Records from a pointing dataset
*****
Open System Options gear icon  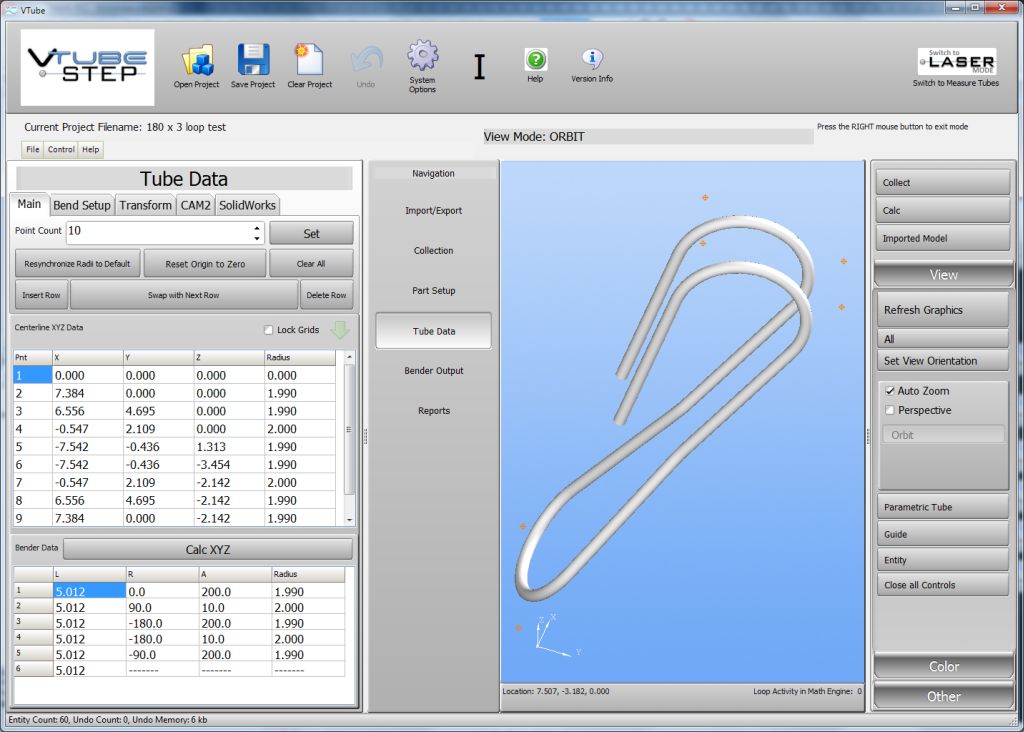[422, 56]
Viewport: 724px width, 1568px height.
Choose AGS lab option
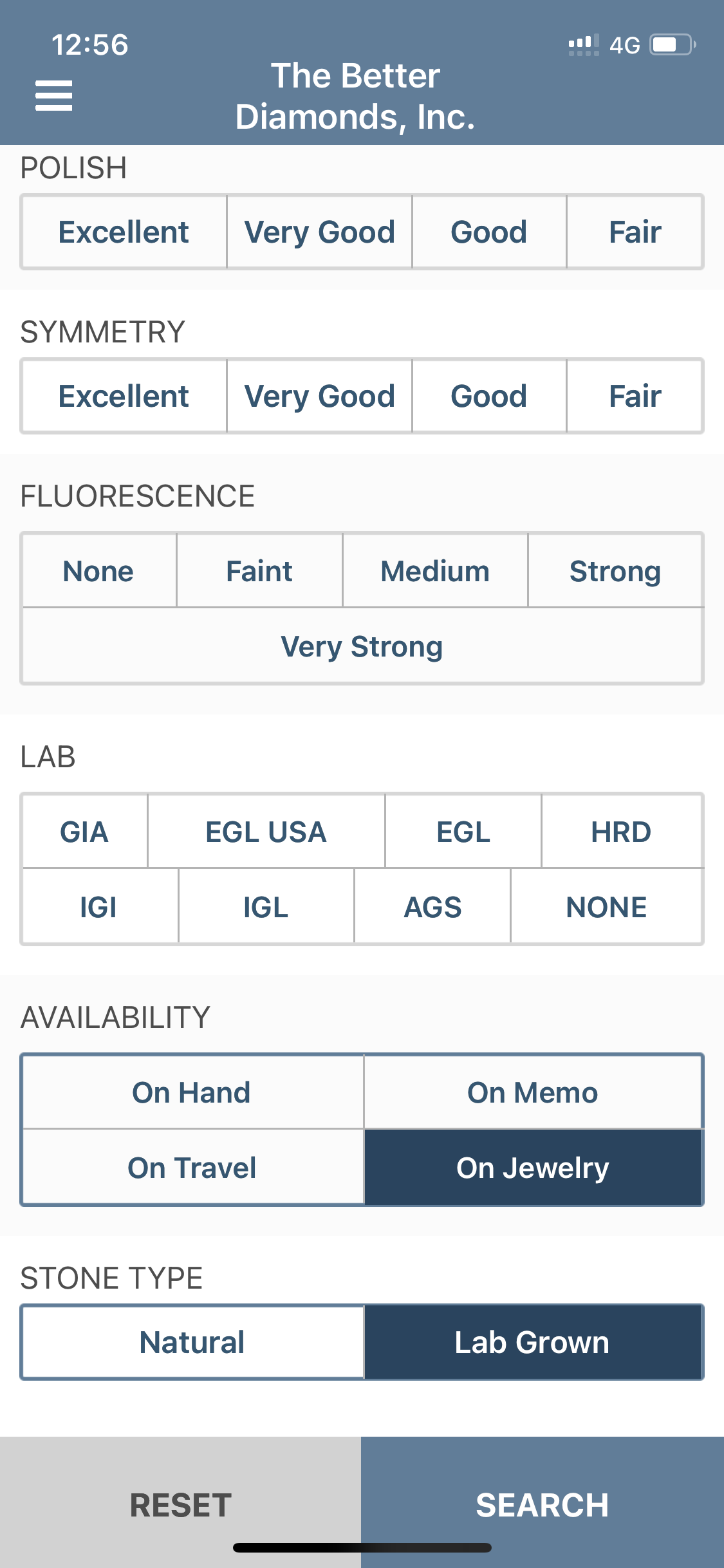coord(432,907)
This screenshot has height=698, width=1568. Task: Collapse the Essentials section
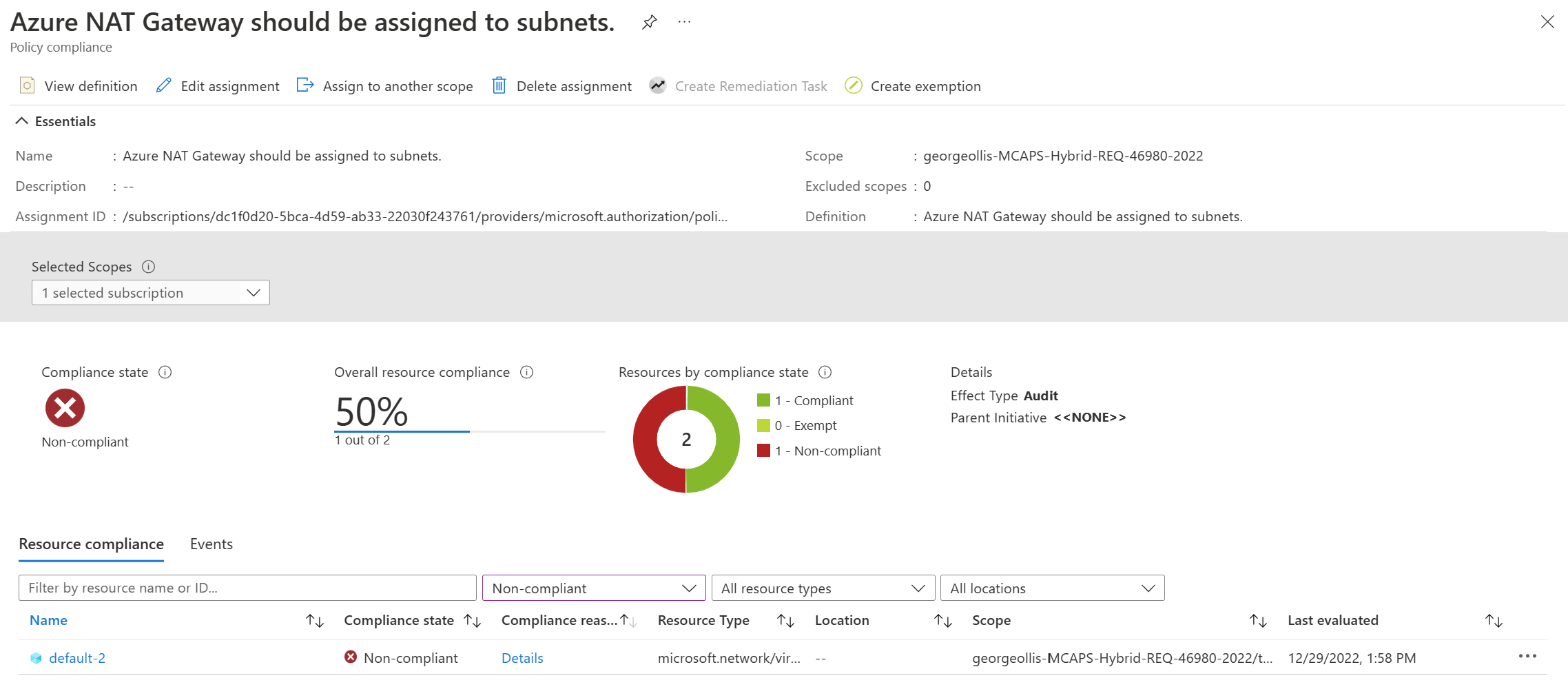click(x=22, y=121)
*****
*Written request*
Copy the material word for word, starting at the line that contains "Viewport: 724px width, 1568px height." and going through the end of the material. Leave the pictures out of your copy.

*Result for this exercise*
Viewport: 724px width, 1568px height.
Choose AGS lab option
coord(432,907)
This screenshot has height=698, width=1568. Task: Collapse the Essentials section
click(x=22, y=121)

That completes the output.